(Collected data entries)
◆ ◆ ◆ ◆ ◆
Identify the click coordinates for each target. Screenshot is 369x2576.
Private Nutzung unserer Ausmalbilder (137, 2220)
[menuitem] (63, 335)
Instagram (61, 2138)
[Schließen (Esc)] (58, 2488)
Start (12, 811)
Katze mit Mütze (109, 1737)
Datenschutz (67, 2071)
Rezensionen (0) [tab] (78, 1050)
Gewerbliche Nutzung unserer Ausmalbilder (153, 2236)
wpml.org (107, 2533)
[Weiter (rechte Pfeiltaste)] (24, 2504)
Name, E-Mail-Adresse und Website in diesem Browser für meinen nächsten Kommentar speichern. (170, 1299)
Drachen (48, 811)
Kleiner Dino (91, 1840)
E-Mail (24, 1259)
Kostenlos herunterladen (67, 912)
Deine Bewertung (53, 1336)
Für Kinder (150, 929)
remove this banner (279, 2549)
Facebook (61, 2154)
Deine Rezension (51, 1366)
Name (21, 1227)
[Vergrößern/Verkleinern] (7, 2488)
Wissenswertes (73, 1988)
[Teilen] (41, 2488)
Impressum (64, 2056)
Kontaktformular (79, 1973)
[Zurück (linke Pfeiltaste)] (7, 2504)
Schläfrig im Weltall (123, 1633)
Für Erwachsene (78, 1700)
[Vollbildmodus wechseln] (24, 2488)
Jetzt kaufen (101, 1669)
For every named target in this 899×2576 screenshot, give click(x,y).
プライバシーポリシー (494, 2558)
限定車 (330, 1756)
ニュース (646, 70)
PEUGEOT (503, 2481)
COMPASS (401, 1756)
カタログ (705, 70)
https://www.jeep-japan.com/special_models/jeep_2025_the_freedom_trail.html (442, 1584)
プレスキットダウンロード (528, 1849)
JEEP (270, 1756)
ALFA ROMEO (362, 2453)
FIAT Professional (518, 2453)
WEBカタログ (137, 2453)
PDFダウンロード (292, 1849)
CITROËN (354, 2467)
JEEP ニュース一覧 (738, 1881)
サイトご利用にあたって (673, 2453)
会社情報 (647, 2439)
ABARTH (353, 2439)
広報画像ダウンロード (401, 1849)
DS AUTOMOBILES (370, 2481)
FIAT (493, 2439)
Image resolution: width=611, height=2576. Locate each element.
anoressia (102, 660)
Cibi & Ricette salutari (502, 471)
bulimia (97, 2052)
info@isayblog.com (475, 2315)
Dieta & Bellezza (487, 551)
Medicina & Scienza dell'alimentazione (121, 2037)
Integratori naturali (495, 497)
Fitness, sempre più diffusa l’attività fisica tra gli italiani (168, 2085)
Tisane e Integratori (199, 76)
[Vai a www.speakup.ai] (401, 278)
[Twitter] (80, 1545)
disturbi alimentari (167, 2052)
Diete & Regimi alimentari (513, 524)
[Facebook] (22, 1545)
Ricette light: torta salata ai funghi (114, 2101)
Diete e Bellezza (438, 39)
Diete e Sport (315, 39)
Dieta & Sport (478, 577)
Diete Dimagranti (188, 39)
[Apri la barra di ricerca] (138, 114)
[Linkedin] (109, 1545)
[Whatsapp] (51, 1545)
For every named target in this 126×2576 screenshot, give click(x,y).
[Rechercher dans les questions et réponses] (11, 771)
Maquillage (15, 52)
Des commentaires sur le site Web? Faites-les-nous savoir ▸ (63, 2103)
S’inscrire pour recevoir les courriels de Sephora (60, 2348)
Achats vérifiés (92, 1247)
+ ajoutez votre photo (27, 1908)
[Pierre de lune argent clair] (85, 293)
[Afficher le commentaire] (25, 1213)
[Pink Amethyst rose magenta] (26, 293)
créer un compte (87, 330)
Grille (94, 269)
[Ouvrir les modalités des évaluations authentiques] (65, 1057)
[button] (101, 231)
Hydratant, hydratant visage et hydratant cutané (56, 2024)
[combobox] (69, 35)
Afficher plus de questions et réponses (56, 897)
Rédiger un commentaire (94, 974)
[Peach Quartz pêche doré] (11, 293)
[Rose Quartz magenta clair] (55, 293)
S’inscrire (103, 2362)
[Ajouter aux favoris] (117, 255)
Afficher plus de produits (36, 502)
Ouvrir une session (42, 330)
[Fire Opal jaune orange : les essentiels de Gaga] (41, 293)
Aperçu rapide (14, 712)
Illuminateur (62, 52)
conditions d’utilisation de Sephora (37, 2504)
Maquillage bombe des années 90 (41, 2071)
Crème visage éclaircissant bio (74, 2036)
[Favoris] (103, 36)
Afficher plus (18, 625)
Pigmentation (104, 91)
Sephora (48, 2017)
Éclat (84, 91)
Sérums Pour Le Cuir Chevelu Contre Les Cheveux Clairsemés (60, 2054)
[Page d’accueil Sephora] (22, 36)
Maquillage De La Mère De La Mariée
◆ ◆ ◆ ◆ ◆
▸ **Task statement**: In the entries above, restate word for word the lines between the one holding "info@isayblog.com (475, 2315)" and the one holding "Des commentaires sur", inclusive, and nothing besides.

▸ **Task output**:
info@isayblog.com (475, 2315)
Dieta & Bellezza (487, 551)
Medicina & Scienza dell'alimentazione (121, 2037)
Integratori naturali (495, 497)
Fitness, sempre più diffusa l’attività fisica tra gli italiani (168, 2085)
Tisane e Integratori (199, 76)
[Vai a www.speakup.ai] (401, 278)
[Twitter] (80, 1545)
disturbi alimentari (167, 2052)
Diete & Regimi alimentari (513, 524)
[Facebook] (22, 1545)
Ricette light: torta salata ai funghi (114, 2101)
Diete e Bellezza (438, 39)
Diete e Sport (315, 39)
Dieta & Sport (478, 577)
Diete Dimagranti (188, 39)
[Apri la barra di ricerca] (138, 114)
[Linkedin] (109, 1545)
[Whatsapp] (51, 1545)
For every named target in this 126×2576 screenshot, give click(x,y).
[Rechercher dans les questions et réponses] (11, 771)
Maquillage (15, 52)
Des commentaires sur le site Web? Faites-les-nous savoir ▸ (63, 2103)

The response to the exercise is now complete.